Por: Alejandro Echartea

Tarde calurosa de casi 40 grados en la terminal de microbuses Ruta 4 de la colonia Álvaro Obregón. Gracias a la altura de este lugar enclavado en las faldas de la Sierra Madre oriental se puede observar gran parte de la ciudad así como el ir y venir de los automóviles y del tren de las 16:30 horas, con su característico sonido con bastante nitidez.

Los operadores de los micros bajan pesadamente de sus unidades, para esta hora han realizado ya cinco de las siete vueltas que hacen al día, un solo recorrido tiene casi dos horas ida y vuelta partiendo de este punto pasando por la colonia Altavista, Cuauhtémoc, América de Juárez, Las Flores, 7 de Noviembre, el centro por el bulevar Praxedis Balboa hasta la Torre de Cristal para tomar hacia la Central de Autobuses y las colonias Revolución Verde y López Mateos para retornar casi por la misma ruta.

“Ahorita lo que más nos afecta es el calor porque se sobrecalienta la máquina y a veces hay que levantarles el cofre para que se enfríen para poder llegar hasta acá”, indica el chofer de la unidad 120, Hugo Alberto García Reyes, luego de descansar unos momentos y rehidratarse antes de reiniciar su jornada, ¿y a ustedes cómo les afectan estos calorones?, le pregunto: “pues igual, llegamos todos cansados y lo único que queremos es reponer líquidos”, comenta.

Desde el año 2003 Hugo Alberto ha laborado en el transporte público, eventualmente en las rutas 2 y 3 (Naco X 28 y Coca-Cola respectivamente), no obstante la mayor parte de estos diez años los ha trabajado en la Ruta 4, “a veces cuando uno levanta el cofre de la unidad para que se refresque todo el calor se mete al micro y pues eso molesta a la gente”.

El chofer pidió a los pasajeros que cuando esto suceda los entiendan ya que lo único que quieren es llegar sanos y salvos a la terminal de la ruta, “que comprendan que uno anda todo el día tras el volante… que tengan un poquito de compasión de nosotros”.

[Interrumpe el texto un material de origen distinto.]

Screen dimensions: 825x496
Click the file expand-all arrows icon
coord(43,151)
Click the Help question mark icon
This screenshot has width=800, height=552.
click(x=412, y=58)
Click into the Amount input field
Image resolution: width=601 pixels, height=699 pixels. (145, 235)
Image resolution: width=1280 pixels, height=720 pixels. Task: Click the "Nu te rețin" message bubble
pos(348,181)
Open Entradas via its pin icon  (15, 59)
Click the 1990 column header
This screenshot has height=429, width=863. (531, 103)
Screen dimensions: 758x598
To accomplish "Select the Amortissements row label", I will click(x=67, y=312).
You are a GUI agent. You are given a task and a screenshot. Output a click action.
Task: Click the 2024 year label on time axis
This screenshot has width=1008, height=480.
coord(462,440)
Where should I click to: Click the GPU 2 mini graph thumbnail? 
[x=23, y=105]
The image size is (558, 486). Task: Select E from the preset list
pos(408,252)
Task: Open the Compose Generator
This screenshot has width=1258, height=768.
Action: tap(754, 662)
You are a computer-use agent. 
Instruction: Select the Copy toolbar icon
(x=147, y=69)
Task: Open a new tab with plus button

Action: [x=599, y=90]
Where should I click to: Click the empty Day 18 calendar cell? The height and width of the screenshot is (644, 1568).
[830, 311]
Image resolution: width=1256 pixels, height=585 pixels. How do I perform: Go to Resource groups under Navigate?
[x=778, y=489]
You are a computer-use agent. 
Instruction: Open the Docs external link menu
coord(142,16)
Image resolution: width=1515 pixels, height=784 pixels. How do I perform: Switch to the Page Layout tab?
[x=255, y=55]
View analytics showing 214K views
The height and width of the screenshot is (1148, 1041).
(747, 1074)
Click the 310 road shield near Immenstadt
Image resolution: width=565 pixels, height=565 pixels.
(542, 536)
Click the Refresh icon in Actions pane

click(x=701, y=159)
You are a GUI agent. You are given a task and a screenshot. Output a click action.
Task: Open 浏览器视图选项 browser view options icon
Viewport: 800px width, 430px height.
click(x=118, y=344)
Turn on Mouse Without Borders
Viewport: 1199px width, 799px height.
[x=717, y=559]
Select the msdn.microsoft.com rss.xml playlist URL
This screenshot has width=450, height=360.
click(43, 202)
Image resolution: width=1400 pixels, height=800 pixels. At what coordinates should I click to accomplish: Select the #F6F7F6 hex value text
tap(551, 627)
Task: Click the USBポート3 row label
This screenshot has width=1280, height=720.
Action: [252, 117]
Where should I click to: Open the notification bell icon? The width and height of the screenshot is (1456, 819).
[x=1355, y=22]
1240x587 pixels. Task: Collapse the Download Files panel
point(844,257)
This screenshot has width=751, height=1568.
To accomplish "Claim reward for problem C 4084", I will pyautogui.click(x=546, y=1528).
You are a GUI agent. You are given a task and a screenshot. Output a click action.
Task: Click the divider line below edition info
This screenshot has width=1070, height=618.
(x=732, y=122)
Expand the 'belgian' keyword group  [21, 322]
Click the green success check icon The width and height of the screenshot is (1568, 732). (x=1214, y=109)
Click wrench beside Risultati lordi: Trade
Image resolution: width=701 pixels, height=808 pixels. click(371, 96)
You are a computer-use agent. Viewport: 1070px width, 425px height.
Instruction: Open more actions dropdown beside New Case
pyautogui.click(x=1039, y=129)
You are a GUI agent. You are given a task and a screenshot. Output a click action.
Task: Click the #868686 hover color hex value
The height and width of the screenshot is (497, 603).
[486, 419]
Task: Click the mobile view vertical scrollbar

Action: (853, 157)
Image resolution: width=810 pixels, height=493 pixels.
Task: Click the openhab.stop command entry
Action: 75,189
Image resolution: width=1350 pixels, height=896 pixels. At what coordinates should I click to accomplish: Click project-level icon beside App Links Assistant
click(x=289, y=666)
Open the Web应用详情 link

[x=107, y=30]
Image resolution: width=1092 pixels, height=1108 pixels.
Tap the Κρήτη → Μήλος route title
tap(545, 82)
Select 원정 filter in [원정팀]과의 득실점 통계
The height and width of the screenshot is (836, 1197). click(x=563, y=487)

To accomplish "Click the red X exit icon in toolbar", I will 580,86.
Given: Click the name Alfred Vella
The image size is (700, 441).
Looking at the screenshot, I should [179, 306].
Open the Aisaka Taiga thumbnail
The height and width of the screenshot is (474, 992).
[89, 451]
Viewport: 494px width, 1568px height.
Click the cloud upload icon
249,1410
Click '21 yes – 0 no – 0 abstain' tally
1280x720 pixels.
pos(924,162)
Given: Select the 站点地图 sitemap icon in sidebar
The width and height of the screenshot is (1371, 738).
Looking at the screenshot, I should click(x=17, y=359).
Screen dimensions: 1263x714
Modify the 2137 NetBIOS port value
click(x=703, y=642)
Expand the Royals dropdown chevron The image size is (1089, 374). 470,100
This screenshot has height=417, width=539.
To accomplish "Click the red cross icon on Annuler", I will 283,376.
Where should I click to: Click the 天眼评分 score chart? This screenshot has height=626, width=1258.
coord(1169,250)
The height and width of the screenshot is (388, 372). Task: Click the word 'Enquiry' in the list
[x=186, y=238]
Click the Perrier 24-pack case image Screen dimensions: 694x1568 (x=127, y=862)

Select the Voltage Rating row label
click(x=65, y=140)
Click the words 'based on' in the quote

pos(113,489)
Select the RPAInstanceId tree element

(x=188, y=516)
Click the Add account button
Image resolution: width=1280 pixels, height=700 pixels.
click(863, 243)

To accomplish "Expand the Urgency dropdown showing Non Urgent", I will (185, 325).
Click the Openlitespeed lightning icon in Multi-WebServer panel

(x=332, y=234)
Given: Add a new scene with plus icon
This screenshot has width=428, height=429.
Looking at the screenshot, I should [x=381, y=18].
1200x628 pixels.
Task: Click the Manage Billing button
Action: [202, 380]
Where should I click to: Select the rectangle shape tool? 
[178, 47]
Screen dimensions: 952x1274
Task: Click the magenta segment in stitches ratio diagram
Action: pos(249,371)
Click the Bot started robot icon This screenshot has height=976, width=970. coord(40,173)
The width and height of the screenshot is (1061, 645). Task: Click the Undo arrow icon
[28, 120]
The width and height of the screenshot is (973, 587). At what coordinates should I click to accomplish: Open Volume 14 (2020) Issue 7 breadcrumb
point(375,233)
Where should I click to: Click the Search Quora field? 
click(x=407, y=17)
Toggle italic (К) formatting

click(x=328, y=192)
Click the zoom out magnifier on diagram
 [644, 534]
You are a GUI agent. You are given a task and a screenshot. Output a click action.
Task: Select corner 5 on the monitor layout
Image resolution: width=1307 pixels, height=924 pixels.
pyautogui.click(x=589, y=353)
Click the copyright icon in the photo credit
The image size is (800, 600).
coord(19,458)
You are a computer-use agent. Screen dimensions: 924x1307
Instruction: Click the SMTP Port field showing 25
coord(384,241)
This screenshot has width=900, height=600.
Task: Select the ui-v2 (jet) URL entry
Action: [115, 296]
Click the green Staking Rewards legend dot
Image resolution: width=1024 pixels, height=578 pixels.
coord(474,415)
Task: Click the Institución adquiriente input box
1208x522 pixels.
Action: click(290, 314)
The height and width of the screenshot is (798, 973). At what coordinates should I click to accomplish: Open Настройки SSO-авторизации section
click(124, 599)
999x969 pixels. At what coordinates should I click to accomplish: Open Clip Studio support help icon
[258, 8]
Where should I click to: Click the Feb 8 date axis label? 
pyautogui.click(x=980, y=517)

En esta ruta el horario de entrada es a las 6:00am, hora a la que se realiza el sorteo para asignar el rol de recorridos durante el resto del día, sin embargo a más temprana hora hay tres corridas de guardia que son a las 5:40 horas, otra a las 5:50 y la última a las 6 horas; a partir de este momento se regulan las corridas a cada 7 minutos hasta las 21:30 de la noche que es cuando sale la última unidad a realizar su recorrido.

“Aquí venimos llegando como a las 11… 11:30 de la noche porque todavía para esa hora hay gente que va saliendo del trabajo, de allá del centro, o de la escuela y las maquiladoras y ocupan transporte para venir hasta acá”.

El problema con las credenciales

Un factor más de desgaste para los trabajadores es la proliferación de las credenciales de ‘estudiante’ ya que estas representan una merma para sus utilidades, ya que aprovechándose de la prisa con que siempre circulan los micros algunos pasajeros se hacen pasar como estudiantes para no pagar la cuota de adulto. “Deberían de regular eso porque ahora cualquiera te saca una credencial y se hacen pasar por estudiante, a veces son credenciales del trabajo o que no te dejan ver la foto para ver si de verdad le corresponde”.

Durante el tiempo de espera en esta terminal tres unidades llegaron casi juntas, el motivo fue un accidente entre otras dos unidades de distintas rutas en el bulevar Praxedis Balboa que retrasó el tráfico desde el Cinco hasta casi llegar a la Torre de Cristal. “Esos accidentes nos afectan bastante a nosotros porque por cada minuto que te atrasas a llegar al punto de checado te descuentan 20 pesos y así no costea”, finaliza mientras termina su raspado de limón antes de volver a abordar su unidad.